■ Source excerpt:
-=-=-=-=-
[Haskell] Newbie : How come that cyclic recursive lists are efficient ?

Lennart Augustsson lennart at augustsson.net
Mon Jan 24 09:21:55 EST 2005


It doesn't have to be a top level definition, it works anyway.

	-- Lennart

Bruno Abdon wrote:
> 'hamming', in your code, is a top-level definition. When used three
> times inside its own definition, it's the same variable being used
> three times. You don't recompute a variable value in order to reuse
> it.
> 
> As an example, if you do
> 
> foo :: [Integer]
> foo = [1,2,3] + [4,5]
> 
> bar = foo ++ foo  ++ foo
> 
> the concatenation used to produce foo will not be done three times in
> order to calculate the value of bar. That would be true for any
> function would foo be defined upon, not only concatenation.
> 
> Bruno Abdon
> 
> On Mon, 24 Jan 2005 10:38:35 +0100, Francis Girard
> <francis.girard at free.fr> wrote:
> 
>>Hi,
>>
>>The classical Hamming problem have the following solution in Haskell :
>>
>>*** BEGIN SNAP
>>-- hamming.hs
>>
>>-- Merges two infinite lists
>>merge :: (Ord a) => [a] -> [a] -> [a]
>>merge (x:xs)(y:ys)
-=-=-=-=-
■ Raw data:
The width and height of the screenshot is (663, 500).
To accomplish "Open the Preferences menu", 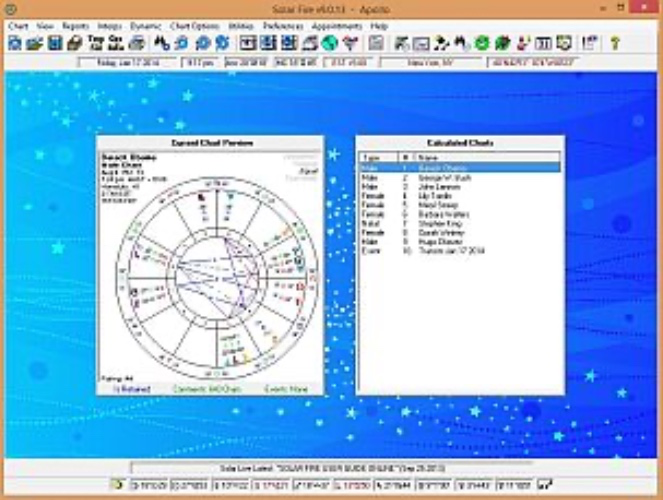I will [x=287, y=24].
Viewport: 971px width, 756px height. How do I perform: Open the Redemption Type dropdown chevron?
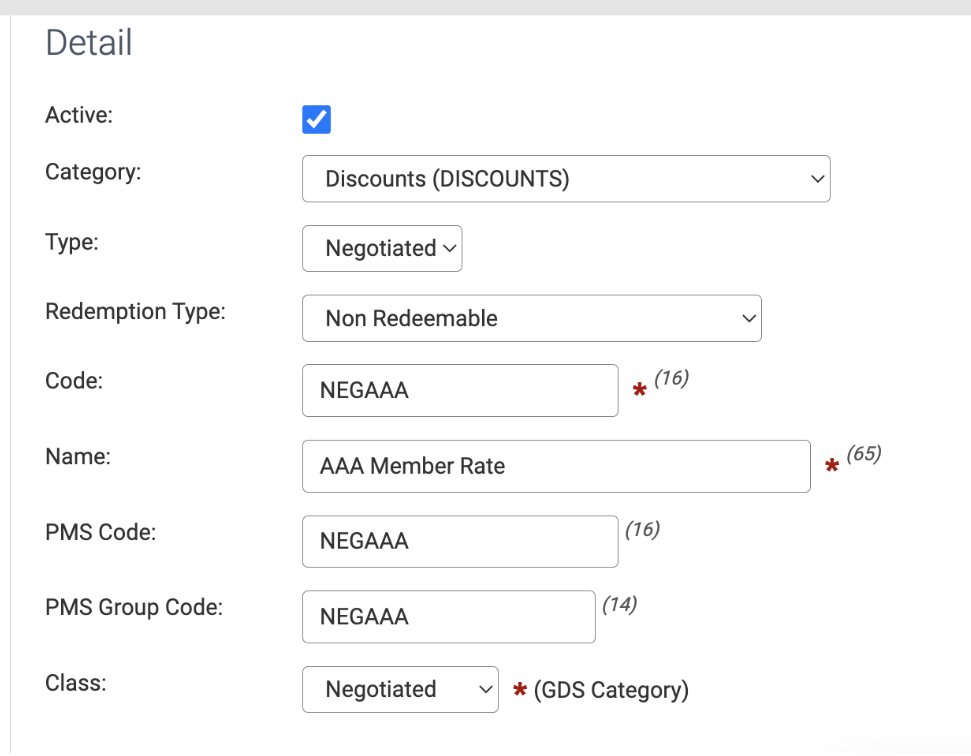pyautogui.click(x=749, y=318)
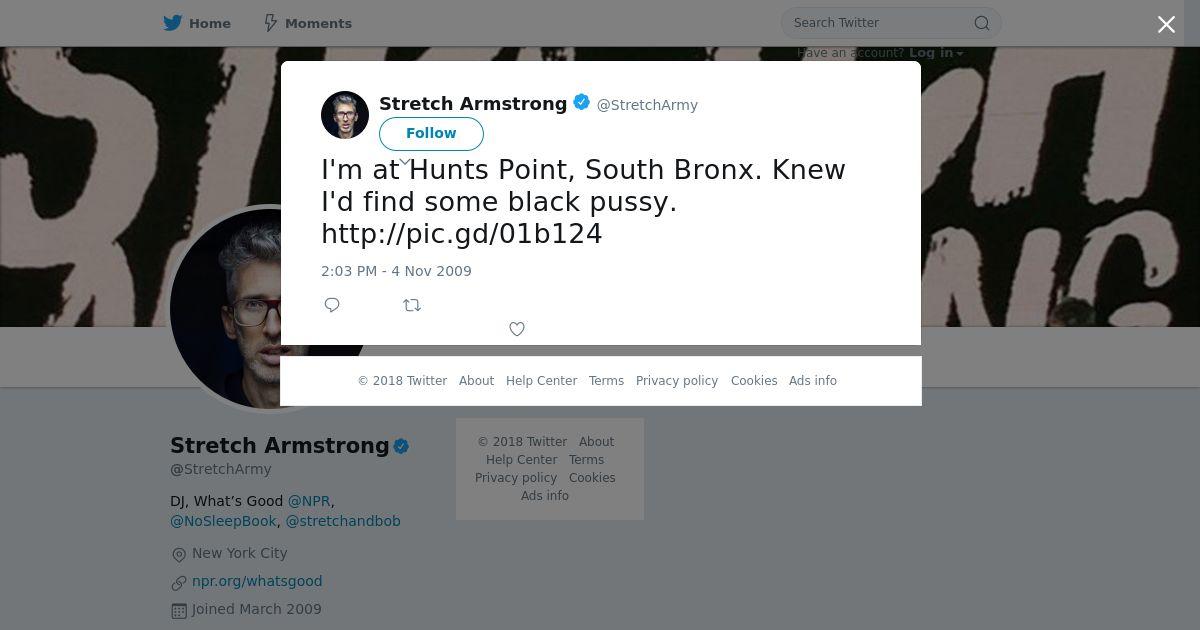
-=-=-=-=-
■ Challenges:
[a] Please list every person named in the Haskell mailing-list thread.
[b] Carry on the Haskell mailing-list thread about cyclic recursive lists from its last line.

■ Outputs:
[a] Lennart Augustsson, Bruno Abdon, Francis Girard

[b]
>>  | x == y    = x : merge xs ys
>>  | x <  y    = x : merge xs (y:ys)
>>  | otherwise = y : merge (x:xs) ys
>>
>>-- Lazily produce the hamming sequence
>>hamming :: [Integer]
>>hamming
>>  = 1 : merge (map (2*) hamming) (merge (map (3*) hamming) (map (5*) hamming))
>>*** END SNAP
>>
>>I just love these algorithms that run after their tail (they make my brain
>>melt) but I don't know how is it that they are efficient.
>>
>>Here, the hamming recursively calls itself three times. For this algorithm to
>>be efficient, the Haskell system, somehow, has to "remember" the already
>>generated sequence THROUGH RECURSION (i.e. not only intermediate "local"
>>results) otherwise it would end up regenerating the beginning of the sequence
>>over and over again.
>>
>>Obviously, Haskell does remember what had already been generated THROUGH
>>RECURSION since executing the program with GHCI runs quite smoothly and
>>responsively.
>>
>>That Haskell manages to do that is for me "magnifique". But I need to know (if
>>only a little) about how it achieves this in order to know what I, as a
>>lambda programmer, can do, and how to compute the Big-Oh complexity of the
>>algorithm.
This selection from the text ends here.